* [Data records]:
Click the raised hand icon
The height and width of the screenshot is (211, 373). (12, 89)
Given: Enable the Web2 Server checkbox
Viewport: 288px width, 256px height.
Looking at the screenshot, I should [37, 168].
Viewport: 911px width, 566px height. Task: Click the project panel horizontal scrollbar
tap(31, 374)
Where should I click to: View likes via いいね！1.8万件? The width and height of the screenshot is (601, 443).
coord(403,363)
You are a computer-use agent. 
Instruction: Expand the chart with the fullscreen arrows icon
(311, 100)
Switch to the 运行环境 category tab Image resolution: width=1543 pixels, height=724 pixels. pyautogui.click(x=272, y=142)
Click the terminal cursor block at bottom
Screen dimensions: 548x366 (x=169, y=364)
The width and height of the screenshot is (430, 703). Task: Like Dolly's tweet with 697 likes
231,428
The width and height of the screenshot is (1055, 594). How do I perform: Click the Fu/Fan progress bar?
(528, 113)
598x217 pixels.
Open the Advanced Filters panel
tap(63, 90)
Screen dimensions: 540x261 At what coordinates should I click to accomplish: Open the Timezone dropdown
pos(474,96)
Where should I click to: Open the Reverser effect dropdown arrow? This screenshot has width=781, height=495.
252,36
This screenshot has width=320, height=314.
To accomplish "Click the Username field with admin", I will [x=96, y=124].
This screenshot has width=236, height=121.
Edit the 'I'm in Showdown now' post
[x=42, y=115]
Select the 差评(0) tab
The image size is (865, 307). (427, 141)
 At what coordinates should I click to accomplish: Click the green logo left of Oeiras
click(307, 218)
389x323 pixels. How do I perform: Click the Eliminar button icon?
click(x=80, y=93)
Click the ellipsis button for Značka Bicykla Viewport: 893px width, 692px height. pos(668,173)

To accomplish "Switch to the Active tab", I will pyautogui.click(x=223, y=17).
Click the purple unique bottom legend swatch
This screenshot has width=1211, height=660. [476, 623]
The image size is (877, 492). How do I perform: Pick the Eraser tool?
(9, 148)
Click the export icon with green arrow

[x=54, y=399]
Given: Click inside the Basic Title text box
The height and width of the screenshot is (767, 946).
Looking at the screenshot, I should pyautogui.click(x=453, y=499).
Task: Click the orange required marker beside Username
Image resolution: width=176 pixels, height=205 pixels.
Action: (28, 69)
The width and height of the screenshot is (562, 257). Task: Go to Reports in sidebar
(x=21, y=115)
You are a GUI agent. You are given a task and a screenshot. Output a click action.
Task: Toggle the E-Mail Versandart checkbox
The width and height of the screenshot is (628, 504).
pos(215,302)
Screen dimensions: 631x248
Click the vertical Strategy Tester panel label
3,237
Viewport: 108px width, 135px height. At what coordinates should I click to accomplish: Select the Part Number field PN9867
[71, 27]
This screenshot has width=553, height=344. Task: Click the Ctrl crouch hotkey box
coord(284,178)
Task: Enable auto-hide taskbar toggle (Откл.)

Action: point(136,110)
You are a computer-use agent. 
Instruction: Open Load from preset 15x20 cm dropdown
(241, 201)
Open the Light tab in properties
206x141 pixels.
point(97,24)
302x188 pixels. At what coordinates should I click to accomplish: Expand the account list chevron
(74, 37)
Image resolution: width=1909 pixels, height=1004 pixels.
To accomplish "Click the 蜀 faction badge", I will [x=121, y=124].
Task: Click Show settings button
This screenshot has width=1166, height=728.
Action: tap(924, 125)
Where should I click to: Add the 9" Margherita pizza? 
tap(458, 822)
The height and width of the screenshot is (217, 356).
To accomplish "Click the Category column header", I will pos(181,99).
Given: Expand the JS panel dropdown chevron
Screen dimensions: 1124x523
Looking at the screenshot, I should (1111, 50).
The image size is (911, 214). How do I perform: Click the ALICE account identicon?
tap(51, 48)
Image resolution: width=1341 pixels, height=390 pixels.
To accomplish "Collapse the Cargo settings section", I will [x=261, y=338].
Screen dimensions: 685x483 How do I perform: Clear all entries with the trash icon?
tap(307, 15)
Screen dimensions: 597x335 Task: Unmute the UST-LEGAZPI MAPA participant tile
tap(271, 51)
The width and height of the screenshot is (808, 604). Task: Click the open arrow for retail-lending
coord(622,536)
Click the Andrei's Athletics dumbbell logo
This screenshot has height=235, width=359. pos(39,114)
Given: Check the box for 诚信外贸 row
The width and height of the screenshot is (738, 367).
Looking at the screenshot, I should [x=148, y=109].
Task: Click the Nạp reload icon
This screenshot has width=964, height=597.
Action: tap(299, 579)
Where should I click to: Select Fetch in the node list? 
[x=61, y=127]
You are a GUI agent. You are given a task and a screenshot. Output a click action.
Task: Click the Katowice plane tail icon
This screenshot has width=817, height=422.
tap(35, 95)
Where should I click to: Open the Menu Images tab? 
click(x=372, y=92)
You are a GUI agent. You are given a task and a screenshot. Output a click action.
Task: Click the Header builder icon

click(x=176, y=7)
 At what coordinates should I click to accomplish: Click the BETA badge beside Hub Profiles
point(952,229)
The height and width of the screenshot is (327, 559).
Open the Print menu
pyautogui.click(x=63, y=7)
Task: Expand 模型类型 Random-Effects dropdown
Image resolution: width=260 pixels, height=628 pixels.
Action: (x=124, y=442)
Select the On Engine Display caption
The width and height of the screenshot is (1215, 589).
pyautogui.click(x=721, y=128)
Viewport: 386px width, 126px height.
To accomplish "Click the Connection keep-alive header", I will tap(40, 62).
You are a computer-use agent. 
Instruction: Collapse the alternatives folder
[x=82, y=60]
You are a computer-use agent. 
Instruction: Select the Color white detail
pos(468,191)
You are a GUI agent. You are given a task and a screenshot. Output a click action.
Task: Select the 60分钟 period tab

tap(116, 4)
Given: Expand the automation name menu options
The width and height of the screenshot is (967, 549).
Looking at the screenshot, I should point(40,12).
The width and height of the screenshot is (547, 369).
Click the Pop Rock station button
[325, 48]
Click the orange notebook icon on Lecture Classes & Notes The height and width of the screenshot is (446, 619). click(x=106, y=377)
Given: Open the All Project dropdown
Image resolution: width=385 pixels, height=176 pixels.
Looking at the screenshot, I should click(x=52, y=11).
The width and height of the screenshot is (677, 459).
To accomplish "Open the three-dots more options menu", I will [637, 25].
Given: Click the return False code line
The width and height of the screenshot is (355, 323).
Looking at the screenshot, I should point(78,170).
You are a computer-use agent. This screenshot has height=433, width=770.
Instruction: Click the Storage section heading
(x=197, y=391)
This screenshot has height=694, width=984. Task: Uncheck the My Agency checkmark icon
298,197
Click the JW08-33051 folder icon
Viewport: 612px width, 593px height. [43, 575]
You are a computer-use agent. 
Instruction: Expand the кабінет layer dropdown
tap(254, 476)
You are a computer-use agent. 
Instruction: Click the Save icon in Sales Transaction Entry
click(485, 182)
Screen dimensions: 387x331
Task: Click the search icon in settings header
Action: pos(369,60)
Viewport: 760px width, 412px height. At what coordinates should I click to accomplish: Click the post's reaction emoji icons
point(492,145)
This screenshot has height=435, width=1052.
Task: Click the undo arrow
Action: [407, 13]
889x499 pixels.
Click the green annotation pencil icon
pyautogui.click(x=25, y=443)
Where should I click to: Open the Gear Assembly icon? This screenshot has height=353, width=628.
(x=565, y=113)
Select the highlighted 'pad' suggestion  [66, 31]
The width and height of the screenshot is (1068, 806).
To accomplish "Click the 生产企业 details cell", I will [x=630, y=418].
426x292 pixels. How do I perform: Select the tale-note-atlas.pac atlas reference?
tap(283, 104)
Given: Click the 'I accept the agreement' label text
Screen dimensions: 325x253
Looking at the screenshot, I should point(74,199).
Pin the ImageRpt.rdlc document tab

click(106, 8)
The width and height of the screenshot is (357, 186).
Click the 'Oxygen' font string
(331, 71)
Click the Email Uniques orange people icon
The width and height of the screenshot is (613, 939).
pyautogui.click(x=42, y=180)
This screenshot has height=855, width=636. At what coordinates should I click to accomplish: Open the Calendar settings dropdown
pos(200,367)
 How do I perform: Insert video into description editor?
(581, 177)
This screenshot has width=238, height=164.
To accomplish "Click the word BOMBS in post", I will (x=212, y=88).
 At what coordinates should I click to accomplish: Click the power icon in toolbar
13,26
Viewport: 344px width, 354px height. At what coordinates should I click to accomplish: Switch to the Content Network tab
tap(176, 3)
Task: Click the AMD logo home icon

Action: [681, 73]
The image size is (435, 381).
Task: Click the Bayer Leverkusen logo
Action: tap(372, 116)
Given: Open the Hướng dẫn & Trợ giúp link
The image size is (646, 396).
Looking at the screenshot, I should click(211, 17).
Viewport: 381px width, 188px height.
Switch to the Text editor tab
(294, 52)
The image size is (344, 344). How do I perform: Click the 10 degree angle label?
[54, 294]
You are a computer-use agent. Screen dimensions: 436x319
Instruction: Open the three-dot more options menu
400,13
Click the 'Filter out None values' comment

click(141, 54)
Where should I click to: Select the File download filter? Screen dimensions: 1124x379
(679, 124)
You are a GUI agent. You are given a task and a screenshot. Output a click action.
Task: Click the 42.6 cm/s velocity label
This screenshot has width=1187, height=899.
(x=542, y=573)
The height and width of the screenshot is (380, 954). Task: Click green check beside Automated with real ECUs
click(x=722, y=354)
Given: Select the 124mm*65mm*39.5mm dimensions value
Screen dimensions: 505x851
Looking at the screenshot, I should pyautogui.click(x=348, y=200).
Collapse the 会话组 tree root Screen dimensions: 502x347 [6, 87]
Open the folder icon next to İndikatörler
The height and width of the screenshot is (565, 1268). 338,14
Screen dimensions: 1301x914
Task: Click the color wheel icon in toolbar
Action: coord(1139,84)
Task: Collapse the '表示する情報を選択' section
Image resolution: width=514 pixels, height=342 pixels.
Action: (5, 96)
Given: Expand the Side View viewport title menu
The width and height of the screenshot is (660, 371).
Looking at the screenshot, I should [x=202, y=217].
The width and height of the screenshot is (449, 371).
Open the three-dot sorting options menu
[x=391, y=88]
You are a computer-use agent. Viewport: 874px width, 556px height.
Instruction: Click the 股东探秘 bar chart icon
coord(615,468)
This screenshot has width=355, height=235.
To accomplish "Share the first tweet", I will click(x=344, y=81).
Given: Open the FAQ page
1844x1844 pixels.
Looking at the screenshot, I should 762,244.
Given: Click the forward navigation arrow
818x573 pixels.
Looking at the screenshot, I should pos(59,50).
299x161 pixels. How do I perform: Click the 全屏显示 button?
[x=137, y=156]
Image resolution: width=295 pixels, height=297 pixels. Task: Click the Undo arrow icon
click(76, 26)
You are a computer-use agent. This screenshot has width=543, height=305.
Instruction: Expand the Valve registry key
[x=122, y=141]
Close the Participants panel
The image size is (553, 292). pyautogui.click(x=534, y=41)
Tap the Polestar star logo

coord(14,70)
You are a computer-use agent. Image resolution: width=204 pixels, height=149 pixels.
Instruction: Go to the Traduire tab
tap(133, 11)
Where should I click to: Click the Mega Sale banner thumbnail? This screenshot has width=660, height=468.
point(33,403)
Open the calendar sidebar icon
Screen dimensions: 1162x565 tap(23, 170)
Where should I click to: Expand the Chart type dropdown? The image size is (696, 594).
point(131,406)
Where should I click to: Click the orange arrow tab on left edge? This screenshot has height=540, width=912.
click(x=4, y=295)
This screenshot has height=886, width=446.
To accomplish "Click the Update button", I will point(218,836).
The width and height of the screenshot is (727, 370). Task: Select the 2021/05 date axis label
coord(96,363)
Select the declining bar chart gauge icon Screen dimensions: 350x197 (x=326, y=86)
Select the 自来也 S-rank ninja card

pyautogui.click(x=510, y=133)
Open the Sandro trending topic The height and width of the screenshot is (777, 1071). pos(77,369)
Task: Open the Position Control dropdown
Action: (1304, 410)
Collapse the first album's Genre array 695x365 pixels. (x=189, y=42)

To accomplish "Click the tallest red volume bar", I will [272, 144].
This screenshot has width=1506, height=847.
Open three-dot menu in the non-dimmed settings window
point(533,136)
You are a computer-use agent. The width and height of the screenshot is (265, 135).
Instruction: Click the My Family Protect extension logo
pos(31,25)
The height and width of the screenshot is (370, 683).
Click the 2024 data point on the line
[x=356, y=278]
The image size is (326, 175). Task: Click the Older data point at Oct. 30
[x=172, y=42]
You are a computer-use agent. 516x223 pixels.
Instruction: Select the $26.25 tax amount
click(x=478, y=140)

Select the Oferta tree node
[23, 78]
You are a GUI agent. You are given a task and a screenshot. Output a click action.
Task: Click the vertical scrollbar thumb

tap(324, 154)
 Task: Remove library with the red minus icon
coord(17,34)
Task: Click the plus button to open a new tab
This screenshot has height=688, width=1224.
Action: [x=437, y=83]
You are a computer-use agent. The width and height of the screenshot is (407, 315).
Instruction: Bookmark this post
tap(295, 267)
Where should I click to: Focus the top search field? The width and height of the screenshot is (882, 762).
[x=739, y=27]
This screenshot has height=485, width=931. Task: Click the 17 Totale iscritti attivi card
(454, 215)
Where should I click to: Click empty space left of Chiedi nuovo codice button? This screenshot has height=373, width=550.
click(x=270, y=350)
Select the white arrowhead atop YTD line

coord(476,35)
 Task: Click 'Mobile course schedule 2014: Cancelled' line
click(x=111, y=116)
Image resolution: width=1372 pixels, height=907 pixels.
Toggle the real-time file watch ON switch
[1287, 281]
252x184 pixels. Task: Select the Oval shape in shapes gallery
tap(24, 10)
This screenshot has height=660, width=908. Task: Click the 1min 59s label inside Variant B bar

* [Work required]: Lines are to be repeated exactly from the one that contains "Task: Click the vertical scrollbar thumb" through the last line of the listing, with both ends kept and no others added.

* [Exercise answer]:
Task: Click the vertical scrollbar thumb

tap(324, 154)
 Task: Remove library with the red minus icon
coord(17,34)
Task: Click the plus button to open a new tab
This screenshot has height=688, width=1224.
Action: [x=437, y=83]
You are a computer-use agent. The width and height of the screenshot is (407, 315).
Instruction: Bookmark this post
tap(295, 267)
Where should I click to: Focus the top search field? The width and height of the screenshot is (882, 762).
[x=739, y=27]
This screenshot has height=485, width=931. Task: Click the 17 Totale iscritti attivi card
(454, 215)
Where should I click to: Click empty space left of Chiedi nuovo codice button? This screenshot has height=373, width=550.
click(x=270, y=350)
Select the white arrowhead atop YTD line

coord(476,35)
 Task: Click 'Mobile course schedule 2014: Cancelled' line
click(x=111, y=116)
Image resolution: width=1372 pixels, height=907 pixels.
Toggle the real-time file watch ON switch
[1287, 281]
252x184 pixels. Task: Select the Oval shape in shapes gallery
tap(24, 10)
This screenshot has height=660, width=908. Task: Click the 1min 59s label inside Variant B bar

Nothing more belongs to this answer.